Move cast members Julia Taudevin, Mairi Morrison and Nerea Bello help launch the Made in Scotland Showcase at the 2021 Edinburgh Fringe.

When the first Edinburgh Fringe shows were announced at the end of June, most media coverage led with photos of three women on Silverknowes beach, arms raised to the sky. It seemed to sum up all the resilience and positivity of this year’s festival. What was so great about being crammed into a basement with 150 strangers anyway? Especially when you can watch world class theatre, outdoors, against beautiful scenery?

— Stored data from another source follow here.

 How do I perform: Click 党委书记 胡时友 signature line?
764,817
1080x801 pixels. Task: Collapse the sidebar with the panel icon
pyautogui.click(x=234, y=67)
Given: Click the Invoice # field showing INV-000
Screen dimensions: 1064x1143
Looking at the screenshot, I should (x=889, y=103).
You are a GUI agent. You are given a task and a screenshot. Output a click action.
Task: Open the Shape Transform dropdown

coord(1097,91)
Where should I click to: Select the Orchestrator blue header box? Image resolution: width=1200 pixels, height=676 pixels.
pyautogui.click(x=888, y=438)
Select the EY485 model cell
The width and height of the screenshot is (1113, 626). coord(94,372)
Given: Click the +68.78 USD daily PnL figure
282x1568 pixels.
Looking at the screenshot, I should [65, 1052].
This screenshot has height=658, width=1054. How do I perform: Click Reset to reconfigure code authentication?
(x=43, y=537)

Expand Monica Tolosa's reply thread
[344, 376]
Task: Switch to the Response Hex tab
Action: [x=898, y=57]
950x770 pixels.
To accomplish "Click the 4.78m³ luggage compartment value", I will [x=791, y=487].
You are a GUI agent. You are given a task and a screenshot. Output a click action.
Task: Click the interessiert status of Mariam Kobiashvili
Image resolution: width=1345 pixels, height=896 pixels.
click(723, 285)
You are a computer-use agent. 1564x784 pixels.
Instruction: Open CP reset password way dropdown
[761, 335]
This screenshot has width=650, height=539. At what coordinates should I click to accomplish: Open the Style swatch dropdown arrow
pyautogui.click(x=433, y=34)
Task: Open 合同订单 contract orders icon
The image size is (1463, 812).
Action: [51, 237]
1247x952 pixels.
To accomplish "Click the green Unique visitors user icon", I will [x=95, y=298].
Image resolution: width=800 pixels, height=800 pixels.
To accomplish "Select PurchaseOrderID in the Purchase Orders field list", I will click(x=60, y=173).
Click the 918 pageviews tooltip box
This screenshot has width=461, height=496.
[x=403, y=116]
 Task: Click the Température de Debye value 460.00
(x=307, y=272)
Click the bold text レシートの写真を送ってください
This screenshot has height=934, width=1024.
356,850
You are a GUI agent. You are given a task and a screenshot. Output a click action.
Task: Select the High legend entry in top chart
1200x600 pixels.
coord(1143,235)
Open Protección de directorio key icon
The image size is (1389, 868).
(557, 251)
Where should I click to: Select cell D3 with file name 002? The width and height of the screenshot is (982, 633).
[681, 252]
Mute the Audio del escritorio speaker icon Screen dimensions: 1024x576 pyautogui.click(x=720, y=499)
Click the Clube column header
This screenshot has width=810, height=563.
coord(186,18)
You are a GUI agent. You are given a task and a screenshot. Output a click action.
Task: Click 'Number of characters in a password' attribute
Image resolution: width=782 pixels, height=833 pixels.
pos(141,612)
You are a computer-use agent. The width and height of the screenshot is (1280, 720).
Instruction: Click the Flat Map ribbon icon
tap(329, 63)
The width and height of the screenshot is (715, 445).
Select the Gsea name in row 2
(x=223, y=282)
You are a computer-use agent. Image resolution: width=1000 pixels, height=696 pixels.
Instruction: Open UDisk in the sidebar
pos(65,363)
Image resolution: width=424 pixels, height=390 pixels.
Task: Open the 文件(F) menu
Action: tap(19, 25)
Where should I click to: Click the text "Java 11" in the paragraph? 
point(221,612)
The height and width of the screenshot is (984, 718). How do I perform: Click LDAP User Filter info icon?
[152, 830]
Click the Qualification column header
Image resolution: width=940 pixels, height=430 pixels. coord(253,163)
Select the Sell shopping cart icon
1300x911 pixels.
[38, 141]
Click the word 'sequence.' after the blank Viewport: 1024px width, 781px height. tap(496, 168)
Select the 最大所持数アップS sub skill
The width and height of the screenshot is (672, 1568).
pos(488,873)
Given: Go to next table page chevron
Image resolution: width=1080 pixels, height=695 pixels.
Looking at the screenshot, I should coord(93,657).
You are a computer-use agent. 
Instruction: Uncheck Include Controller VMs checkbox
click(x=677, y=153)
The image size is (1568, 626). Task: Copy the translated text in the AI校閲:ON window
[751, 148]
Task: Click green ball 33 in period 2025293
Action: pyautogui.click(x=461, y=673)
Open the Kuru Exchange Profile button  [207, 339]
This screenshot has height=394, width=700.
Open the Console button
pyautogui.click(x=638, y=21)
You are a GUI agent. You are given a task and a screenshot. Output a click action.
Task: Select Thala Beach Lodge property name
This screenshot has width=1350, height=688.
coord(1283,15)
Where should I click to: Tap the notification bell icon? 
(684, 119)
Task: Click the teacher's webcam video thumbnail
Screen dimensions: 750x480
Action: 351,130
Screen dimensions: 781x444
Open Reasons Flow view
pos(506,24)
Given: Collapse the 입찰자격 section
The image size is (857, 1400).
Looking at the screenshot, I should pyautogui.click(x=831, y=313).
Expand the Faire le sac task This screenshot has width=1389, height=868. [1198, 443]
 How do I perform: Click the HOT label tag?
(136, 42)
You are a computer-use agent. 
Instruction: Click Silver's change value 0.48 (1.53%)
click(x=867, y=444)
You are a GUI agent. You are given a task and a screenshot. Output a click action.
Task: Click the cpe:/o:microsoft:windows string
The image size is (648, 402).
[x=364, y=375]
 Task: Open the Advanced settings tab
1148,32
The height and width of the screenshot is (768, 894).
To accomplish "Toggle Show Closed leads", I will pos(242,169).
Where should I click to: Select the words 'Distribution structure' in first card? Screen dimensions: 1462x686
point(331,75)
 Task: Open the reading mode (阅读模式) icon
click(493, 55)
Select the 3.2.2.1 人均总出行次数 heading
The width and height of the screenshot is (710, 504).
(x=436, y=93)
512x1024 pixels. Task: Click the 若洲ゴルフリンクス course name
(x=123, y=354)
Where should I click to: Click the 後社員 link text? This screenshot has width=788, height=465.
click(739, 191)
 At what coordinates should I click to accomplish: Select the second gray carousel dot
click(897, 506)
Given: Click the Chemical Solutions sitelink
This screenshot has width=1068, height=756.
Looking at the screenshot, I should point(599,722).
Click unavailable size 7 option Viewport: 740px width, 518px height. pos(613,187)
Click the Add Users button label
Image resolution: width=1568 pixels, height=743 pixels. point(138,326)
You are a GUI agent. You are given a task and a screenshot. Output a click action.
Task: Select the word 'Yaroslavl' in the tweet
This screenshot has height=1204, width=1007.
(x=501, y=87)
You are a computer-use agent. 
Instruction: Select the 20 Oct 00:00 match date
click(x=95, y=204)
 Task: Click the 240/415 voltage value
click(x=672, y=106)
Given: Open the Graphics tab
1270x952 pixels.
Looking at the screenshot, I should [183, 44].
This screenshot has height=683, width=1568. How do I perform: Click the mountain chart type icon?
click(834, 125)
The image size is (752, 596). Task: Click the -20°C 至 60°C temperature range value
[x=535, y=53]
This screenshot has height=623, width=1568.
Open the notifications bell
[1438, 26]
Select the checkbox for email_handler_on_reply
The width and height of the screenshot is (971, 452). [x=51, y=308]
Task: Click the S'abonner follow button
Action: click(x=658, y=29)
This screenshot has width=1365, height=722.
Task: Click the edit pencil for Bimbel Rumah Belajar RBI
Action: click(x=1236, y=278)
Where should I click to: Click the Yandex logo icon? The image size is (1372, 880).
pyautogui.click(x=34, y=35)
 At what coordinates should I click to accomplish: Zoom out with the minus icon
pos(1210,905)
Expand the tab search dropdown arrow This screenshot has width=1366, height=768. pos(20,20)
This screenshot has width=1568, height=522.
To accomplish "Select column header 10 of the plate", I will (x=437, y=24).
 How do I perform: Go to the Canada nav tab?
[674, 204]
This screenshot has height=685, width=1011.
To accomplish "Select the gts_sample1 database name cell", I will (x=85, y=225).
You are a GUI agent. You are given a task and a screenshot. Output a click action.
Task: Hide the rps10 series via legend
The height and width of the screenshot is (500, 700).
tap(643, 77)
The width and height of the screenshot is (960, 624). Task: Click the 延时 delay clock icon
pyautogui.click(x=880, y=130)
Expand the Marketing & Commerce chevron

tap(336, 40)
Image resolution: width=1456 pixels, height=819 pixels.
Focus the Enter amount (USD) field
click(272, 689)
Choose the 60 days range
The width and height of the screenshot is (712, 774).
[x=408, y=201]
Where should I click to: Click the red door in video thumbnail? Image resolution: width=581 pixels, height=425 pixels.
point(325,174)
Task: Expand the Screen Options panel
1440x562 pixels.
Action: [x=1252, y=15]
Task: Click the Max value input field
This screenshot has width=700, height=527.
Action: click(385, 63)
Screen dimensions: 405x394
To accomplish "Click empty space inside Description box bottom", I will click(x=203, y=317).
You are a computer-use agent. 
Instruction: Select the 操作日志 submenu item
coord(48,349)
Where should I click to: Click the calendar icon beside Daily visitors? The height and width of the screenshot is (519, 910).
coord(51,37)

Those beach photos have a different resonance if you’ve seen Move. It’s a show about migration and grief - for the loss of homes, identities and traditions as well as the loss of human lives - which draws parallels between old stories of Scots driven abroad by the Highland clearances to the desperate journeys of today’s refugees. One of its most harrowing stories takes place on a beach. Another is about a drowning at sea. I’ll reveal no more about either except to say that both involve young children. In short, it’s an intense hour, but all the better for it. This is a not a subject that should be sugar-coated.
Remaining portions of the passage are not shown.